Taking the first line of the listing as the start and the line containing "Equipe (79, 555)" as the end, reproduce everything in between exactly, both ends included.

*** Begin section ***

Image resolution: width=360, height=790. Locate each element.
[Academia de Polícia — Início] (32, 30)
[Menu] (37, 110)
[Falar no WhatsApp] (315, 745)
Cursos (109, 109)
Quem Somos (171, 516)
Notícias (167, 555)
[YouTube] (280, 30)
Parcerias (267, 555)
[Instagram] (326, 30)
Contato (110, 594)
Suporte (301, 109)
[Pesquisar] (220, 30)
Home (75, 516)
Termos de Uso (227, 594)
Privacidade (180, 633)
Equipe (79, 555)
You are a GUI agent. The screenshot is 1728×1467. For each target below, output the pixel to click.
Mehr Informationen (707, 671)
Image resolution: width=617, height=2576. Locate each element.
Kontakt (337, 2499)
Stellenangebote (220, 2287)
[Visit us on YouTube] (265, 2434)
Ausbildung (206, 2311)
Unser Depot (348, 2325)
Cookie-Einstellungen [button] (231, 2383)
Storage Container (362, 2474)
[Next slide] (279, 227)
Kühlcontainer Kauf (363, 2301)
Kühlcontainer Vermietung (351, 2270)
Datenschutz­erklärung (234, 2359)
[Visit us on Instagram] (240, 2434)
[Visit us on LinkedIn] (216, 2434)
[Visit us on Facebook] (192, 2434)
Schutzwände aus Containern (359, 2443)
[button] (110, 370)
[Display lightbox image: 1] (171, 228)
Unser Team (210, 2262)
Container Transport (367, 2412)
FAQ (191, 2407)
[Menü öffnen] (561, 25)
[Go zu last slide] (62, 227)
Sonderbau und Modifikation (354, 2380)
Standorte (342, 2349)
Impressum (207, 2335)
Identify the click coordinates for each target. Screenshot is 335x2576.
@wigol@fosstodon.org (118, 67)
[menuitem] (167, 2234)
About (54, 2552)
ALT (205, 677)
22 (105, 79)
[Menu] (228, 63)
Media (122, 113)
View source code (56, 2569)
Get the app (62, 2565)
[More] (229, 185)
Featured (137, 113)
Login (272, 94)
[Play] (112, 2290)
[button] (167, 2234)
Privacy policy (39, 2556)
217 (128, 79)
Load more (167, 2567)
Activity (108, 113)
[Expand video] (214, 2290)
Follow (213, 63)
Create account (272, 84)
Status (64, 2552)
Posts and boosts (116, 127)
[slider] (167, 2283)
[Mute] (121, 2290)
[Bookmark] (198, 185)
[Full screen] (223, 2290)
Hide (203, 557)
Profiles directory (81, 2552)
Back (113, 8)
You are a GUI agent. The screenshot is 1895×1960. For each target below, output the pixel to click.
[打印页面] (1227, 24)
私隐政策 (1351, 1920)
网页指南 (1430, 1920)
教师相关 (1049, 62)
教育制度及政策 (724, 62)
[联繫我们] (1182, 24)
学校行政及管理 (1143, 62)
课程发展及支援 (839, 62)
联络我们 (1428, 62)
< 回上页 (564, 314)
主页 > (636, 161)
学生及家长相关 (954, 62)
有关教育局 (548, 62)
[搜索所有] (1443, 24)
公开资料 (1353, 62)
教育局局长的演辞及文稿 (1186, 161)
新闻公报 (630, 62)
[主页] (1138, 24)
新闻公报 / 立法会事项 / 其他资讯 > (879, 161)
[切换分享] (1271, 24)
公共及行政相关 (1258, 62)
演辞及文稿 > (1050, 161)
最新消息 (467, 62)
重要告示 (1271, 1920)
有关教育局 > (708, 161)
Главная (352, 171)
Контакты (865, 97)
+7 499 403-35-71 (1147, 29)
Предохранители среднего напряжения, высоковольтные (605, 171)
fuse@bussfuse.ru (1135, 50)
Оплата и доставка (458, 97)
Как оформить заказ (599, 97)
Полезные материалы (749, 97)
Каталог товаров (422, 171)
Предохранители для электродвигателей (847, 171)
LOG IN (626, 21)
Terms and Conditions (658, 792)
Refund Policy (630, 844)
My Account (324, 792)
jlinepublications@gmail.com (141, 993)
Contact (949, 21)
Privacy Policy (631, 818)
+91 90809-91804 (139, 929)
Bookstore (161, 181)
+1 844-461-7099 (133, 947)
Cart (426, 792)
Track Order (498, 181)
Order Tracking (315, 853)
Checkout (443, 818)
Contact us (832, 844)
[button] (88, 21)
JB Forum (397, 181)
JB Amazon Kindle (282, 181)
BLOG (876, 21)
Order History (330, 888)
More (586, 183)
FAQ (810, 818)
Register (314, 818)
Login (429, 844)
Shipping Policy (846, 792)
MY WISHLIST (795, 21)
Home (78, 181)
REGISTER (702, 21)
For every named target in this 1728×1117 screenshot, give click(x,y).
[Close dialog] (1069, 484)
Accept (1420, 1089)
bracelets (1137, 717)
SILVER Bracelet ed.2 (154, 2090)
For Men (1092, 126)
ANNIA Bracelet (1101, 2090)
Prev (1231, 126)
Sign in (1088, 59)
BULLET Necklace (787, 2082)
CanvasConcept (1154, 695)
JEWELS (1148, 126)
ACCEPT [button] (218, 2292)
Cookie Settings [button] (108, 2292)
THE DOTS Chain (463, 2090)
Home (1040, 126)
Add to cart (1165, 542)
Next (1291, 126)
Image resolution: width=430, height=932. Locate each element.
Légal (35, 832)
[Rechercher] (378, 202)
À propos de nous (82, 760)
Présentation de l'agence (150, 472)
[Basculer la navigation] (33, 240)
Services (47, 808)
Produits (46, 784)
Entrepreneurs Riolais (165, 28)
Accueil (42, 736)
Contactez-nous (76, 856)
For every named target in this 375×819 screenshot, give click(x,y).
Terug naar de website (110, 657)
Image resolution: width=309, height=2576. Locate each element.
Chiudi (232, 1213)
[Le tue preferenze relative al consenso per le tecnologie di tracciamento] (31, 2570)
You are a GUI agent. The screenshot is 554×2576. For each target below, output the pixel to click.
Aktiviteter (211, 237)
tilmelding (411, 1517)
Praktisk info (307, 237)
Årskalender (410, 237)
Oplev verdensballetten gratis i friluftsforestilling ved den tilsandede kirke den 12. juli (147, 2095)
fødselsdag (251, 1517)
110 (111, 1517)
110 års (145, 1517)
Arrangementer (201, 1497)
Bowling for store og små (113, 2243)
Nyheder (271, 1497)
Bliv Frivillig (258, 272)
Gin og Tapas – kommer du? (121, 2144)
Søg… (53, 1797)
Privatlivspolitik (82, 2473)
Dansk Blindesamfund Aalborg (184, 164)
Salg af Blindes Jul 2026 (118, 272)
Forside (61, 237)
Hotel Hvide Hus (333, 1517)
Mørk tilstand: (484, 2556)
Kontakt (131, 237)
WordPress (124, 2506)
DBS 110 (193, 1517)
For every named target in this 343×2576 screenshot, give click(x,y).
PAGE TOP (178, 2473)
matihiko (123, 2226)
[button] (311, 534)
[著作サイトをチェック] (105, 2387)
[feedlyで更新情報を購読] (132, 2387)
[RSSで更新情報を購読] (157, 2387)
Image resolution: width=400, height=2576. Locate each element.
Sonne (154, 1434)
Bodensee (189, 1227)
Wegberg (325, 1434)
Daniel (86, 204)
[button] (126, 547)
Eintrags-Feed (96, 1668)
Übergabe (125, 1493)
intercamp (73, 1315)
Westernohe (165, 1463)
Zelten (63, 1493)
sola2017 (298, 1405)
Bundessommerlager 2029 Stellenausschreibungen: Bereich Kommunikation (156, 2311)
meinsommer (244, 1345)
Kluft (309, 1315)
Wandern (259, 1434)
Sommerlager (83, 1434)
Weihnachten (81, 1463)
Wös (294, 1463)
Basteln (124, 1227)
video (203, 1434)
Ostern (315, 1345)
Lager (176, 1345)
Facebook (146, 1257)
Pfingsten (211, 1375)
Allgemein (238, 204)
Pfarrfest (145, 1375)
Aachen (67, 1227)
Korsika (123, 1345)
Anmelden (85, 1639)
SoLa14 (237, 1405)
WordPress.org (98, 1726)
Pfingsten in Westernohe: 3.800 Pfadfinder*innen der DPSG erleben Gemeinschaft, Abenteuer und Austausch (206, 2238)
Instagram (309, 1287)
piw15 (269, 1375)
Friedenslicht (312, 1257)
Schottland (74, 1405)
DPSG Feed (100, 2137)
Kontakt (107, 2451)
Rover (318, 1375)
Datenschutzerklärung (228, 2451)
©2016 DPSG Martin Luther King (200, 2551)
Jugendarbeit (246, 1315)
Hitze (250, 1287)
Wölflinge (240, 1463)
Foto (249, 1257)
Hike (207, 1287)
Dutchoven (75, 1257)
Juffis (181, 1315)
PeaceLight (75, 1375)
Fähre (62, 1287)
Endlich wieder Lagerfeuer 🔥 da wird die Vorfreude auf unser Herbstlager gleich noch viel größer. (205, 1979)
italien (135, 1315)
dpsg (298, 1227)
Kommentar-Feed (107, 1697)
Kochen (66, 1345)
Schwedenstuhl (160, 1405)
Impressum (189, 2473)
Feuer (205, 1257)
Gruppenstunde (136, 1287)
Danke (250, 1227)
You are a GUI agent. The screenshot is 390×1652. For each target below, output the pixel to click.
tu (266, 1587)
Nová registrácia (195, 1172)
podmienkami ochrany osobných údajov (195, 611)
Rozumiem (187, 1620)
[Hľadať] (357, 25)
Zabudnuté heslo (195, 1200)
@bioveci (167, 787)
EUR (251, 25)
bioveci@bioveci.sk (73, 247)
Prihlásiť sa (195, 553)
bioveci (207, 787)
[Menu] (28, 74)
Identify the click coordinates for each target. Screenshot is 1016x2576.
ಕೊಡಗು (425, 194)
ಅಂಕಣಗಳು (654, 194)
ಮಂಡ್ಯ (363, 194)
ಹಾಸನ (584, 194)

*** End section ***

* Response area:
Image resolution: width=360, height=790. Locate each element.
[Academia de Polícia — Início] (32, 30)
[Menu] (37, 110)
[Falar no WhatsApp] (315, 745)
Cursos (109, 109)
Quem Somos (171, 516)
Notícias (167, 555)
[YouTube] (280, 30)
Parcerias (267, 555)
[Instagram] (326, 30)
Contato (110, 594)
Suporte (301, 109)
[Pesquisar] (220, 30)
Home (75, 516)
Termos de Uso (227, 594)
Privacidade (180, 633)
Equipe (79, 555)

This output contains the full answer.